**STATED GOAL**. Express every line of the material below as a JSON list of strings, one string per line, leaving out blank lines.

**INPUT DATA**.
* begin *

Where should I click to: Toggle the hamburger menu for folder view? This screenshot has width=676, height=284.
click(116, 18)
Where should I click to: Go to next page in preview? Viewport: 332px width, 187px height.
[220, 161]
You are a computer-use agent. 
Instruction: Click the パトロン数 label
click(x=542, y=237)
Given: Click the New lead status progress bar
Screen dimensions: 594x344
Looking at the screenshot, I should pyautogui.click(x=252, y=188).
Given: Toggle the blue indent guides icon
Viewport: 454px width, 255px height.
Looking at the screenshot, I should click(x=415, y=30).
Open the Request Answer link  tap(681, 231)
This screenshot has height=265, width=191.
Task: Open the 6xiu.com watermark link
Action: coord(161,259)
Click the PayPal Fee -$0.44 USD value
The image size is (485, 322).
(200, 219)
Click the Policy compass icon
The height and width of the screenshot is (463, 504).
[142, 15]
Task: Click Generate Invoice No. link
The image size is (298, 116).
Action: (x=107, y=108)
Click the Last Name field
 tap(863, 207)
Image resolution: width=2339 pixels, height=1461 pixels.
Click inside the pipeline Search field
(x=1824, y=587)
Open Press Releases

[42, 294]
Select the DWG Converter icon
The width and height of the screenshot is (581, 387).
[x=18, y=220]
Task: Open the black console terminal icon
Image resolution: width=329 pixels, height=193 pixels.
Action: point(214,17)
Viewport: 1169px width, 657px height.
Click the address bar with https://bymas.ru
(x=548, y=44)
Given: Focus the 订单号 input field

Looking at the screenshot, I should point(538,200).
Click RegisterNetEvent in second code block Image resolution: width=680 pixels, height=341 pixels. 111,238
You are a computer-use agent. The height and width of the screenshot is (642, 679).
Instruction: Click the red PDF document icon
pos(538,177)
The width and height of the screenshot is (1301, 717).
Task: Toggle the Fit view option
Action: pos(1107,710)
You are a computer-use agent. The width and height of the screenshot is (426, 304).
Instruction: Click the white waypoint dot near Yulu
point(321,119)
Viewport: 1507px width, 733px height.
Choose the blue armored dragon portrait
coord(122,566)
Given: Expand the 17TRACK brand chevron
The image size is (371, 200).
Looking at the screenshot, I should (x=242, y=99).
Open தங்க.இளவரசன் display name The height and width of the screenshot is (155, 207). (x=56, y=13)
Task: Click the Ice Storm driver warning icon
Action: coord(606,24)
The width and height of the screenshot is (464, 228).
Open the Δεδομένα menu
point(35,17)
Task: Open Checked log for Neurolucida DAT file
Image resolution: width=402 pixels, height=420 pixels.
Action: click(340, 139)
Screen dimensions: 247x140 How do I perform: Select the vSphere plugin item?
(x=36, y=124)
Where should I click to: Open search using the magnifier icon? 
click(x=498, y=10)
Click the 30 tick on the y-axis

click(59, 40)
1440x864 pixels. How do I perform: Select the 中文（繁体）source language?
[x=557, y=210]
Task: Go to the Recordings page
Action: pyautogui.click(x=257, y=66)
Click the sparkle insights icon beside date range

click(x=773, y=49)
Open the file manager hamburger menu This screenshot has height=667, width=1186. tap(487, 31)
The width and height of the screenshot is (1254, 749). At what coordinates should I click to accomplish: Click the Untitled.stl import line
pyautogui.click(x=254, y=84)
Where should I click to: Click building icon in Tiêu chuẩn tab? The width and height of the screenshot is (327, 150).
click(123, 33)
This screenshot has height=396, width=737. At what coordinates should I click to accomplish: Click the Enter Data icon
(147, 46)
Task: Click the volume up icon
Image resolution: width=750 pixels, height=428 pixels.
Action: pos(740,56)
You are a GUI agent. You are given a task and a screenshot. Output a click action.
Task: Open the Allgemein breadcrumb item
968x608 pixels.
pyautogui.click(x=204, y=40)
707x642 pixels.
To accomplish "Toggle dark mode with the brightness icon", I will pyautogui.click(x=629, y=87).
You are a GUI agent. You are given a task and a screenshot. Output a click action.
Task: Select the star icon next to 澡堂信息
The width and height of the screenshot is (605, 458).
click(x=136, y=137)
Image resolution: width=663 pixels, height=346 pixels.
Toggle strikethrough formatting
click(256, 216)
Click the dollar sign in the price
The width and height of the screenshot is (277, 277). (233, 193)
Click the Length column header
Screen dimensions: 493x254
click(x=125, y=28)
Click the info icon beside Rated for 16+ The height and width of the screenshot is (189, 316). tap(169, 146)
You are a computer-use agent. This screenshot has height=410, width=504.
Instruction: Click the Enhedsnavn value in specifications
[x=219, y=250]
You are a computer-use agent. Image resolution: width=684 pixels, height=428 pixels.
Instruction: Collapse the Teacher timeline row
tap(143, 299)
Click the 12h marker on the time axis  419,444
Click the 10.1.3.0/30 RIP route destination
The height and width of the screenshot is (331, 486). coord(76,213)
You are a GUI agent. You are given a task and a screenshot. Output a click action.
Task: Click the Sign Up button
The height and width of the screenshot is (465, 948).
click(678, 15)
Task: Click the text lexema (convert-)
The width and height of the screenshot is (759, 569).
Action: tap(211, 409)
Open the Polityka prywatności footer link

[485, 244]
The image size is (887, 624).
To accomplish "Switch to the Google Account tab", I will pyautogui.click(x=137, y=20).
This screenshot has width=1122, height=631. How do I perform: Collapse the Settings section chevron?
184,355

* end *

**RESPONSE TO THE EXERCISE**.
[
  "Where should I click to: Toggle the hamburger menu for folder view? This screenshot has width=676, height=284.",
  "click(116, 18)",
  "Where should I click to: Go to next page in preview? Viewport: 332px width, 187px height.",
  "[220, 161]",
  "You are a computer-use agent. ",
  "Instruction: Click the パトロン数 label",
  "click(x=542, y=237)",
  "Given: Click the New lead status progress bar",
  "Screen dimensions: 594x344",
  "Looking at the screenshot, I should pyautogui.click(x=252, y=188).",
  "Given: Toggle the blue indent guides icon",
  "Viewport: 454px width, 255px height.",
  "Looking at the screenshot, I should click(x=415, y=30).",
  "Open the Request Answer link  tap(681, 231)",
  "This screenshot has height=265, width=191.",
  "Task: Open the 6xiu.com watermark link",
  "Action: coord(161,259)",
  "Click the PayPal Fee -$0.44 USD value",
  "The image size is (485, 322).",
  "(200, 219)",
  "Click the Policy compass icon",
  "The height and width of the screenshot is (463, 504).",
  "[142, 15]",
  "Task: Click Generate Invoice No. link",
  "The image size is (298, 116).",
  "Action: (x=107, y=108)",
  "Click the Last Name field",
  " tap(863, 207)",
  "Image resolution: width=2339 pixels, height=1461 pixels.",
  "Click inside the pipeline Search field",
  "(x=1824, y=587)",
  "Open Press Releases",
  "[42, 294]",
  "Select the DWG Converter icon",
  "The width and height of the screenshot is (581, 387).",
  "[x=18, y=220]",
  "Task: Open the black console terminal icon",
  "Image resolution: width=329 pixels, height=193 pixels.",
  "Action: point(214,17)",
  "Viewport: 1169px width, 657px height.",
  "Click the address bar with https://bymas.ru",
  "(x=548, y=44)",
  "Given: Focus the 订单号 input field",
  "Looking at the screenshot, I should point(538,200).",
  "Click RegisterNetEvent in second code block Image resolution: width=680 pixels, height=341 pixels. 111,238",
  "You are a computer-use agent. The height and width of the screenshot is (642, 679).",
  "Instruction: Click the red PDF document icon",
  "pos(538,177)",
  "The width and height of the screenshot is (1301, 717).",
  "Task: Toggle the Fit view option",
  "Action: pos(1107,710)",
  "You are a computer-use agent. The width and height of the screenshot is (426, 304).",
  "Instruction: Click the white waypoint dot near Yulu",
  "point(321,119)",
  "Viewport: 1507px width, 733px height.",
  "Choose the blue armored dragon portrait",
  "coord(122,566)",
  "Given: Expand the 17TRACK brand chevron",
  "The image size is (371, 200).",
  "Looking at the screenshot, I should (x=242, y=99).",
  "Open தங்க.இளவரசன் display name The height and width of the screenshot is (155, 207). (x=56, y=13)",
  "Task: Click the Ice Storm driver warning icon",
  "Action: coord(606,24)",
  "The width and height of the screenshot is (464, 228).",
  "Open the Δεδομένα menu",
  "point(35,17)",
  "Task: Open Checked log for Neurolucida DAT file",
  "Image resolution: width=402 pixels, height=420 pixels.",
  "Action: click(340, 139)",
  "Screen dimensions: 247x140 How do I perform: Select the vSphere plugin item?",
  "(x=36, y=124)",
  "Where should I click to: Open search using the magnifier icon? ",
  "click(x=498, y=10)",
  "Click the 30 tick on the y-axis",
  "click(59, 40)",
  "1440x864 pixels. How do I perform: Select the 中文（繁体）source language?",
  "[x=557, y=210]",
  "Task: Go to the Recordings page",
  "Action: pyautogui.click(x=257, y=66)",
  "Click the sparkle insights icon beside date range",
  "click(x=773, y=49)",
  "Open the file manager hamburger menu This screenshot has height=667, width=1186. tap(487, 31)",
  "The width and height of the screenshot is (1254, 749). At what coordinates should I click to accomplish: Click the Untitled.stl import line",
  "pyautogui.click(x=254, y=84)",
  "Where should I click to: Click building icon in Tiêu chuẩn tab? The width and height of the screenshot is (327, 150).",
  "click(123, 33)",
  "This screenshot has height=396, width=737. At what coordinates should I click to accomplish: Click the Enter Data icon",
  "(147, 46)",
  "Task: Click the volume up icon",
  "Image resolution: width=750 pixels, height=428 pixels.",
  "Action: pos(740,56)",
  "You are a GUI agent. You are given a task and a screenshot. Output a click action.",
  "Task: Open the Allgemein breadcrumb item",
  "968x608 pixels.",
  "pyautogui.click(x=204, y=40)",
  "707x642 pixels.",
  "To accomplish \"Toggle dark mode with the brightness icon\", I will pyautogui.click(x=629, y=87).",
  "You are a GUI agent. You are given a task and a screenshot. Output a click action.",
  "Task: Select the star icon next to 澡堂信息",
  "The width and height of the screenshot is (605, 458).",
  "click(x=136, y=137)",
  "Image resolution: width=663 pixels, height=346 pixels.",
  "Toggle strikethrough formatting",
  "click(256, 216)",
  "Click the dollar sign in the price",
  "The width and height of the screenshot is (277, 277). (233, 193)",
  "Click the Length column header",
  "Screen dimensions: 493x254",
  "click(x=125, y=28)",
  "Click the info icon beside Rated for 16+ The height and width of the screenshot is (189, 316). tap(169, 146)",
  "You are a computer-use agent. This screenshot has height=410, width=504.",
  "Instruction: Click the Enhedsnavn value in specifications",
  "[x=219, y=250]",
  "You are a computer-use agent. Image resolution: width=684 pixels, height=428 pixels.",
  "Instruction: Collapse the Teacher timeline row",
  "tap(143, 299)",
  "Click the 12h marker on the time axis  419,444",
  "Click the 10.1.3.0/30 RIP route destination",
  "The height and width of the screenshot is (331, 486). coord(76,213)",
  "You are a GUI agent. You are given a task and a screenshot. Output a click action.",
  "Task: Click the Sign Up button",
  "The height and width of the screenshot is (465, 948).",
  "click(678, 15)",
  "Task: Click the text lexema (convert-)",
  "The width and height of the screenshot is (759, 569).",
  "Action: tap(211, 409)",
  "Open the Polityka prywatności footer link",
  "[485, 244]",
  "The image size is (887, 624).",
  "To accomplish \"Switch to the Google Account tab\", I will pyautogui.click(x=137, y=20).",
  "This screenshot has width=1122, height=631. How do I perform: Collapse the Settings section chevron?",
  "184,355"
]